=== Problem to solve ===
Beginning with the line that contains "Given: Click the 「分類・数値予測をしたい」→ これ label", write out each remaining line of the records below exactly. Do not copy any picture.

━━━━━━━━━━━━━━━━━━━━━━━━━━━━━━

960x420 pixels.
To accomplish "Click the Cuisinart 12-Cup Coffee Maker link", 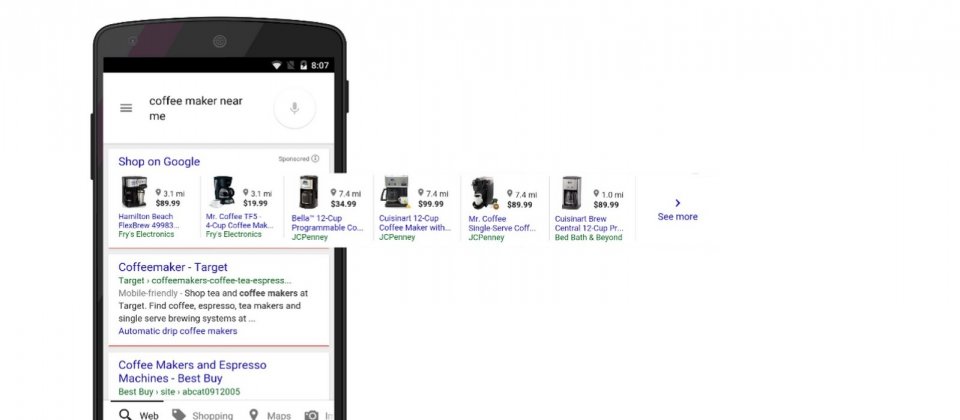I will 415,223.
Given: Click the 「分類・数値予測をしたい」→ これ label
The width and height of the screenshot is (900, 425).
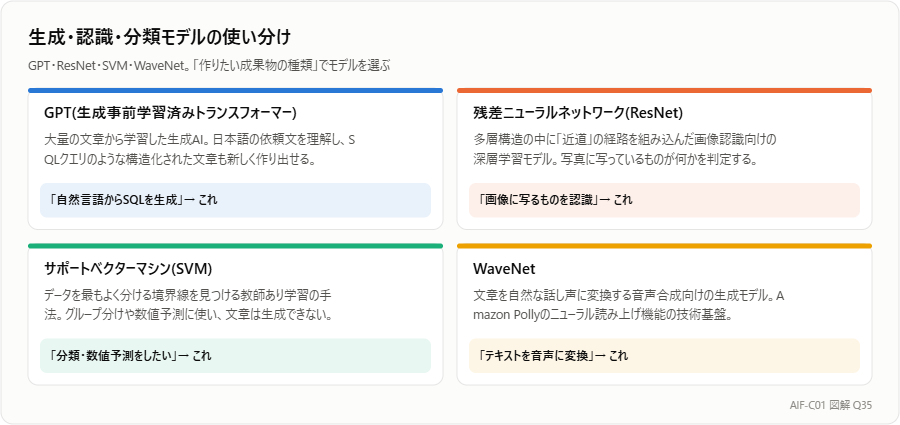Looking at the screenshot, I should (x=130, y=356).
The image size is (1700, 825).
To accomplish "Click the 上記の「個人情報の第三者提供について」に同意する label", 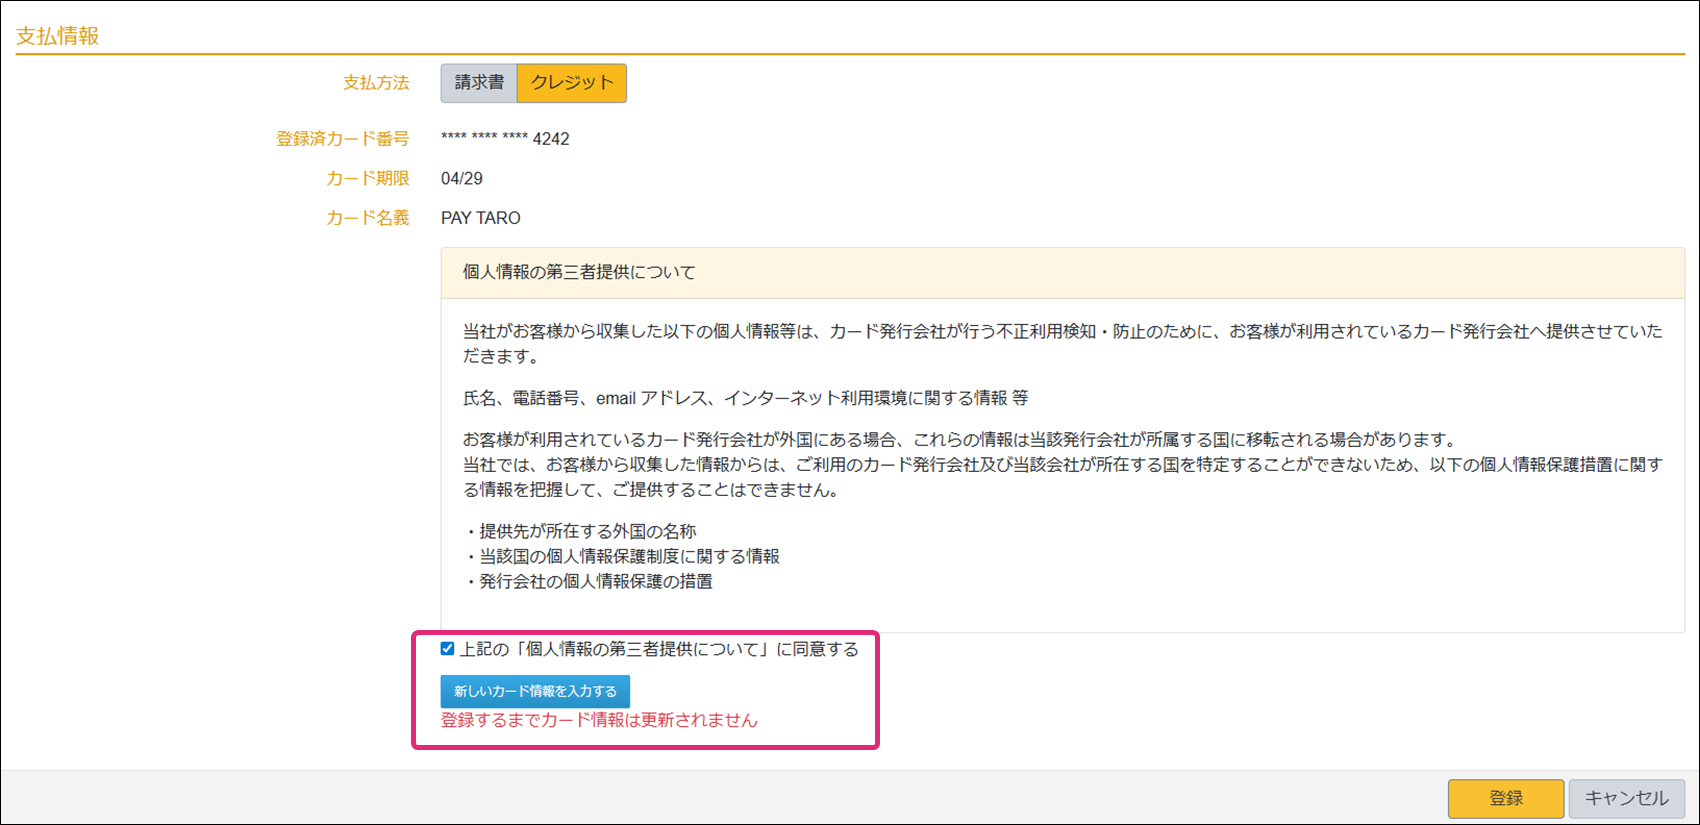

━━━━━━━━━━━━━━━━━━━━━━━━━━━━━━

=== Expected output ===
Given: Click the 「分類・数値予測をしたい」→ これ label
The width and height of the screenshot is (900, 425).
Looking at the screenshot, I should (x=130, y=356).
The image size is (1700, 825).
To accomplish "Click the 上記の「個人情報の第三者提供について」に同意する label", 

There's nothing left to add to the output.